The agent takes the VTT (Web Video Text Tracks) format and performs a local transformation. It might strip the timestamps to create a clean blog post draft or use the timestamps to create a "chapters" section for a YouTube description. The flexibility of the MCP interface allows the agent to treat video metadata as a first-class citizen in its reasoning chain.

5. Intelligent Deduplication and Selection

Algorithmic highlight detection often produces redundant results. For example, a speaker might repeat a key point, or two overlapping segments might both score highly. A human editor would see this as redundancy; an agent can do the same by comparing the semantic embeddings of the segment transcripts.

In this example, the agent is tasked with a "dedupe pass." It doesn't just take the top 5; it takes the top 5 *unique* ideas.
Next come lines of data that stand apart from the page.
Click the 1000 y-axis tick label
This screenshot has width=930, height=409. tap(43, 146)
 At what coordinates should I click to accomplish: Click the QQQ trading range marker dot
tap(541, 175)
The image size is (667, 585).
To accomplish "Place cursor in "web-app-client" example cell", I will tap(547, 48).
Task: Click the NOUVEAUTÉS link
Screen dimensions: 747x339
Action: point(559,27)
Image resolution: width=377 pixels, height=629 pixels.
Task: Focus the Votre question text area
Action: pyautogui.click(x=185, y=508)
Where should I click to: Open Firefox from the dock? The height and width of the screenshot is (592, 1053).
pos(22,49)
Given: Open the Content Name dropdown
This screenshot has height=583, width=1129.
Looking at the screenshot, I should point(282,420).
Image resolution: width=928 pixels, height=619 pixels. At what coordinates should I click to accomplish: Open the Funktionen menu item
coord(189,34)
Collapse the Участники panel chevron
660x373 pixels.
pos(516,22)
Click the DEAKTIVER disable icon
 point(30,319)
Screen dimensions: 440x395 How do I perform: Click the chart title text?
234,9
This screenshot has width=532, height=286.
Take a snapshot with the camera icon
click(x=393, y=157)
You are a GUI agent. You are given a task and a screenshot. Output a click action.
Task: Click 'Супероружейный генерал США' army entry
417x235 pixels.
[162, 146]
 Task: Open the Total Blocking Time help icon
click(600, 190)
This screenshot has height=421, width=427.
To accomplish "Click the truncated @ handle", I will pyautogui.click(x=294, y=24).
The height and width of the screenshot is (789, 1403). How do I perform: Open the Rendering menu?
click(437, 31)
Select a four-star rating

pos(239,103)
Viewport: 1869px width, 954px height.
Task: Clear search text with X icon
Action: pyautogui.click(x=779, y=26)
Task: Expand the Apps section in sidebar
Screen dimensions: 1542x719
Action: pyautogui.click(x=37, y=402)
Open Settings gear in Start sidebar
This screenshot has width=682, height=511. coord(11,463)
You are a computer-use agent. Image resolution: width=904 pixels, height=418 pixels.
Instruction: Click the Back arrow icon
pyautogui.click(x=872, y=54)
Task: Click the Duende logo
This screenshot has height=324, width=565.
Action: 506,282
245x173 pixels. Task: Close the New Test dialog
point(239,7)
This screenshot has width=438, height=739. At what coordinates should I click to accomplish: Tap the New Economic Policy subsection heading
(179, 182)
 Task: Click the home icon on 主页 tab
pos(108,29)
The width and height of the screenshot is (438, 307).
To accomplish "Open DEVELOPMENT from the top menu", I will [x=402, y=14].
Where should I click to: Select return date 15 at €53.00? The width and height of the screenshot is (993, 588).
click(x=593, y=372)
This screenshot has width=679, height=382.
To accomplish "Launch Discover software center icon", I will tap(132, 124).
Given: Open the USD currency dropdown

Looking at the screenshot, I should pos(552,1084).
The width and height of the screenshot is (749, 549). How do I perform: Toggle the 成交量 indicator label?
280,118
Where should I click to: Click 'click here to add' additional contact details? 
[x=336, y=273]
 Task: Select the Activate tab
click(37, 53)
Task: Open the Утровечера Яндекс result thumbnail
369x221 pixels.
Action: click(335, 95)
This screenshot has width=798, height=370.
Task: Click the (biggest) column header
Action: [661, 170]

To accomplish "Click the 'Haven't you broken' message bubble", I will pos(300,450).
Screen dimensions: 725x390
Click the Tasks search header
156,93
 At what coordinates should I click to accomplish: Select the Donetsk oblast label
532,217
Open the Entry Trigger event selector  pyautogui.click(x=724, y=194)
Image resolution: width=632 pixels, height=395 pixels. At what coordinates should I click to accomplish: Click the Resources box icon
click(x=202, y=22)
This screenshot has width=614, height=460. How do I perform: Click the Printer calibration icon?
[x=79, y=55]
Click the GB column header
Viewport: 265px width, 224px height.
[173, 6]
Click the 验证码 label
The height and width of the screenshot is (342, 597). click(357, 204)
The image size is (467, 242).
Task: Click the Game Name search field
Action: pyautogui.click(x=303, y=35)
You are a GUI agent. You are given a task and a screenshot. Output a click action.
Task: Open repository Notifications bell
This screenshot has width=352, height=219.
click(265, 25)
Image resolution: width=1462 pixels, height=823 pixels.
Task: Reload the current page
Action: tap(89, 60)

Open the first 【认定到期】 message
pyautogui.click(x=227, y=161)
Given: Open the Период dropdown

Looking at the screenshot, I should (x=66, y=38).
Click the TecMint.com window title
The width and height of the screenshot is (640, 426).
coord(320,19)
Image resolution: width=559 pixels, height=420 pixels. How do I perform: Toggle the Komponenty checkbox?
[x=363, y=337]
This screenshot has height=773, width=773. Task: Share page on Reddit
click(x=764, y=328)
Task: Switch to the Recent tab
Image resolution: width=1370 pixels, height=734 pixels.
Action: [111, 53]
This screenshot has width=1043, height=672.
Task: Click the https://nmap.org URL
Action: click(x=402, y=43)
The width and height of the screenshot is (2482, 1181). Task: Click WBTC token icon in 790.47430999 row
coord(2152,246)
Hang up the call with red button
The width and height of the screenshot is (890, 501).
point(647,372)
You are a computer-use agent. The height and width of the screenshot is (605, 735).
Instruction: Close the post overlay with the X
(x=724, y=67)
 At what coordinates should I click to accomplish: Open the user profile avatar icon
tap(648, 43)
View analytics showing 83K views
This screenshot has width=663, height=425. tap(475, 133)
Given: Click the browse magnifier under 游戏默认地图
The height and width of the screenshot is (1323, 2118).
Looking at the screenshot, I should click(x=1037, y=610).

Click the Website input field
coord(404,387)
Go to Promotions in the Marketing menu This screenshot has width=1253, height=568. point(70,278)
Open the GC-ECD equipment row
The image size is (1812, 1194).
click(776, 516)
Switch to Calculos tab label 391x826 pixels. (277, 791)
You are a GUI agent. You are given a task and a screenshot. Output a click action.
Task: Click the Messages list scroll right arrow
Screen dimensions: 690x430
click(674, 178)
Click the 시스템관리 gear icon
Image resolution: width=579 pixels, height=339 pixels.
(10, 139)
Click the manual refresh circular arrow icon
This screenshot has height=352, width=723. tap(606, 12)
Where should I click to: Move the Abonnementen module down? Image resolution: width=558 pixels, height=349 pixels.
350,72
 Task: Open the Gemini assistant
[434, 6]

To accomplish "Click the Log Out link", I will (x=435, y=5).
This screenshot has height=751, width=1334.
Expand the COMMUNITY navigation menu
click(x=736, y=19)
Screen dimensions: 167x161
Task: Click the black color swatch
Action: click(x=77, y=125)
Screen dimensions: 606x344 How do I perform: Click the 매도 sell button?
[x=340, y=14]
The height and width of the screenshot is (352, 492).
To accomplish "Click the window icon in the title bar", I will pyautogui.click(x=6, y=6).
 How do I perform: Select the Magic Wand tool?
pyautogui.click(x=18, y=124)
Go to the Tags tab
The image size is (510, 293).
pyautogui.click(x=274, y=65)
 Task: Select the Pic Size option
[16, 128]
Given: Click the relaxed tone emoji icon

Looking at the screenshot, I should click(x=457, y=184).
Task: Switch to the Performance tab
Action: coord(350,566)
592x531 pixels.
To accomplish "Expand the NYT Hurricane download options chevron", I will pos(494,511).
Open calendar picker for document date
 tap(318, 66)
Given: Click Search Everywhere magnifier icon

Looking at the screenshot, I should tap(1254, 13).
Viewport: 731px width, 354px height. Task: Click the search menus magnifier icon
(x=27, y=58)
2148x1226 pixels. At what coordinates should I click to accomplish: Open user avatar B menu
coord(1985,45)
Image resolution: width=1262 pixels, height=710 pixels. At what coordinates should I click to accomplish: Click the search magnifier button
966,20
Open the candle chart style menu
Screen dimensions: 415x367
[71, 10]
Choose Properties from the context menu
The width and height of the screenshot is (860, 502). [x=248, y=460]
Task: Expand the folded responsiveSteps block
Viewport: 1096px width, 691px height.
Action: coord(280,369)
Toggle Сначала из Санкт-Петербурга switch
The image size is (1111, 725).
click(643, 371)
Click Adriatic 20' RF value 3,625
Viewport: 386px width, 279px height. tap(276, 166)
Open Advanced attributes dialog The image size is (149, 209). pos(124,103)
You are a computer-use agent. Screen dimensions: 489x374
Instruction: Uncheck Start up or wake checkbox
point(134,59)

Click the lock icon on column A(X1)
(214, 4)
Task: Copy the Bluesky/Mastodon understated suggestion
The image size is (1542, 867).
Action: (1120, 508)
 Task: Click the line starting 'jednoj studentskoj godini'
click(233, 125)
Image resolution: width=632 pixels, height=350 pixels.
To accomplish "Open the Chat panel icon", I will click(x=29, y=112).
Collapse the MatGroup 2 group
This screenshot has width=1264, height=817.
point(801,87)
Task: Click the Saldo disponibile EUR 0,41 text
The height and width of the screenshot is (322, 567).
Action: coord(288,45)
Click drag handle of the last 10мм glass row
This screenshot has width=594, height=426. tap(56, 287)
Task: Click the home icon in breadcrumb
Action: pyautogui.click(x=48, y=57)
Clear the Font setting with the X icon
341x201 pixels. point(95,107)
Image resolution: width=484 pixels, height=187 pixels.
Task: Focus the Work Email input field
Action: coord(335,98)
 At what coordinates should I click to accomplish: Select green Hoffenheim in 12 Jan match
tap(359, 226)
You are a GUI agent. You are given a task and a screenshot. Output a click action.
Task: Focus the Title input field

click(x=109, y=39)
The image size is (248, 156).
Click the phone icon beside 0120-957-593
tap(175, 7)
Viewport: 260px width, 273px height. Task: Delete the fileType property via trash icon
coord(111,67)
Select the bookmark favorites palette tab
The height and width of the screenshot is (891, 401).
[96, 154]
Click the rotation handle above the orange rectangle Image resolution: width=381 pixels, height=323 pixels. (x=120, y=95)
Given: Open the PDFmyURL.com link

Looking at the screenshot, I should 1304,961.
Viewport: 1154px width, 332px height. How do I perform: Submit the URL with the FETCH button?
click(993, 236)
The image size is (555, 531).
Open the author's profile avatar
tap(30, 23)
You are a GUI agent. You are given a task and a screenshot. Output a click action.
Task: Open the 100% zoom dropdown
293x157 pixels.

This requires a two-step process: first, gathering the metadata, and second, applying a selection heuristic that prioritizes diversity over raw score.

"Some of the scored segments overlap. Keep only the best 5 with no topical overlap."

Full Metadata Request

{
  "jsonrpc": "2.0",
  "method": "tools/call",
  "params": {
    "name": "clip.listSegments",
    "arguments": {
      "projectId": "proj_Z",
      "includeScores": true,
      "includeTranscripts": true
    }
  },
  "id": "req_5"
}

Overlap Response

{
  "content": [
    {
      "type": "text",
      "text": "[{\"id\": \"seg_A\", \"start\": 10, \"end\": 20, \"score\": 0.9}, {\"id\": \"seg_B\", \"start\": 12, \"end\": 22, \"score\": 0.85}]"
    }
  ]
}

What happens next:

The agent detects that seg_A and seg_B have an 80% overlap in time. Since seg_A has a higher score, the agent marksseg_B for exclusion. It repeats this analysis for the entire project, ensuring the final render queue contains only the most distinct and valuable clips. This prevents the user from receiving three variations of the same joke or point in their export folder.